_Excerpted text_:
3 easy actions to clarify your career path
Yesterday I talked with a young guy who had never thought much about his career path. He landed an IT role eight years ago, and he’d been very happy in it until someone invited him to apply for a promotion into management.
He declined, but the unexpected opportunity made him think about “career path” instead of “job” for the first time.
He had no idea what a “career path” looked like or how he would plan one. But he felt he should have one, whatever it was.
As we talked, we uncovered a combination of things: He thought he had to make a decision between going into management or staying in IT, and he also felt a sense of urgency about it. He actually loved his current job and would feel like he would be giving up something great if he left.
And as for management, he had a limited understanding of what that really entailed in a day-to-day sense. He assumed it was mostly writing emails and doing performance evaluations.
It was easy to see why he was struggling with designing a career path.
There’s no such thing as a typical career path
Those of you of a certain age will remember Bil Keane’s Family Circus comic strip, and the dotted line path the kids used to run around the neighborhood.
My own career has been kind of like that. Wandering one way, then another, circling back, dodging traffic, petting a friendly dog, climbing over a fence, jumping a stream, saying hi to a neighbor…
Certainly nothing like the well manicured plot arc most of us imagine when we think “career path.”
People who haven’t been in the working world long still have a kind of “everyone knows how to do this but me” unease.
Like that first day of third grade when you’re told you will have homework, and you’ve never had homework before. How do you do homework? And did everyone else already know how to do homework? Oh, the anxiety of it all.

_Dataset extract_:

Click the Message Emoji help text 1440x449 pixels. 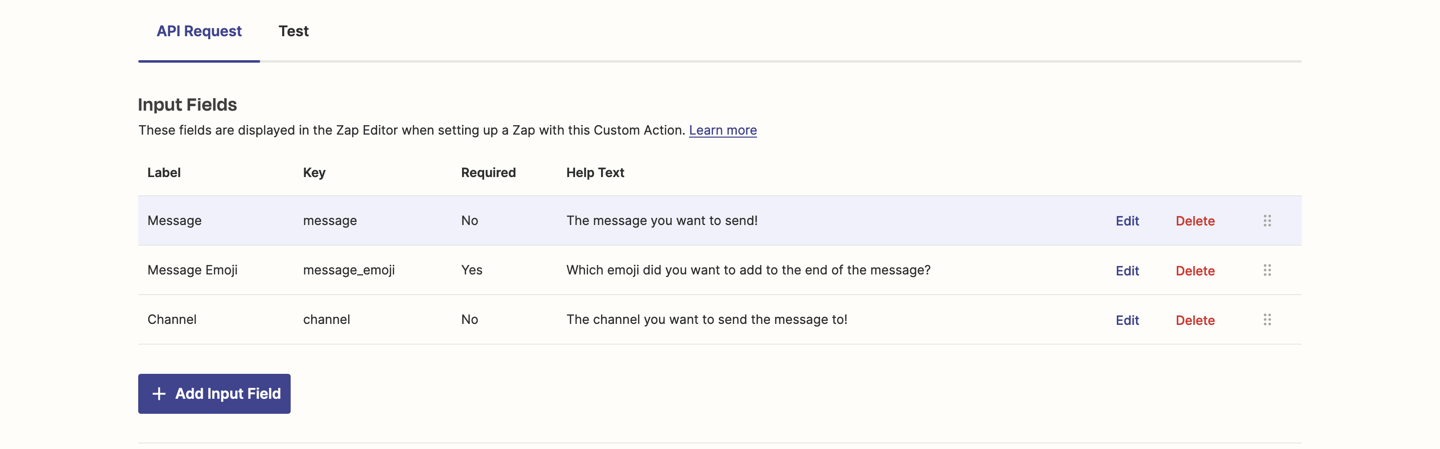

_What you will do_:
• A. Translate this sentence from the career path article into Spanish: "It was easy to see why he was struggling with designing a career path."
• B. Answer these questions from the career path article:
(i) How long ago did the young guy land his IT role?
(ii) What did he assume management mostly consisted of?
(iii) Whose comic strip does the author bring up?
• C. Please carry on the career path article from its last sentence.

_Results for each task_:
• A. Era fácil ver por qué le costaba diseñar una trayectoria profesional.

• B.
(i) Eight years ago.
(ii) Writing emails and doing performance evaluations.
(iii) Bil Keane's (Family Circus).

• C.
Or when you graduate college and everyone talks about career path.
The mythical career path goes like this: Entry level position. Increased responsibility. Supervisory role. Managerial role. Learn to play golf. Increased managerial responsibility. Executive role. Retirement.
Personally? I’ve made at least six major career shifts in 33 years. Not just changing jobs—changing my whole career path. From software development to tech writing to product marketing to web development to corporate responsibility to nonprofit leadership to executive coaching.
And this is not terribly unusual.
So when I talk with someone who doesn’t know where they want to go but thinks they should be committing themselves to a very specific career path, I don’t have any answers to give them.
But boy oh boy, do I have lots of questions.
How to get started when you don’t know where you want to go
My client’s biggest problem was not whether he should stay in IT or go into management. It wasn’t the ambivalence he was feeling, either. It was that he didn’t understand the roots of that ambivalence.
He knew he loved his current job, but he felt a vague pressure to make some kind of unknown change. So it looked to him like a choice between “staying in IT” and “going into management.”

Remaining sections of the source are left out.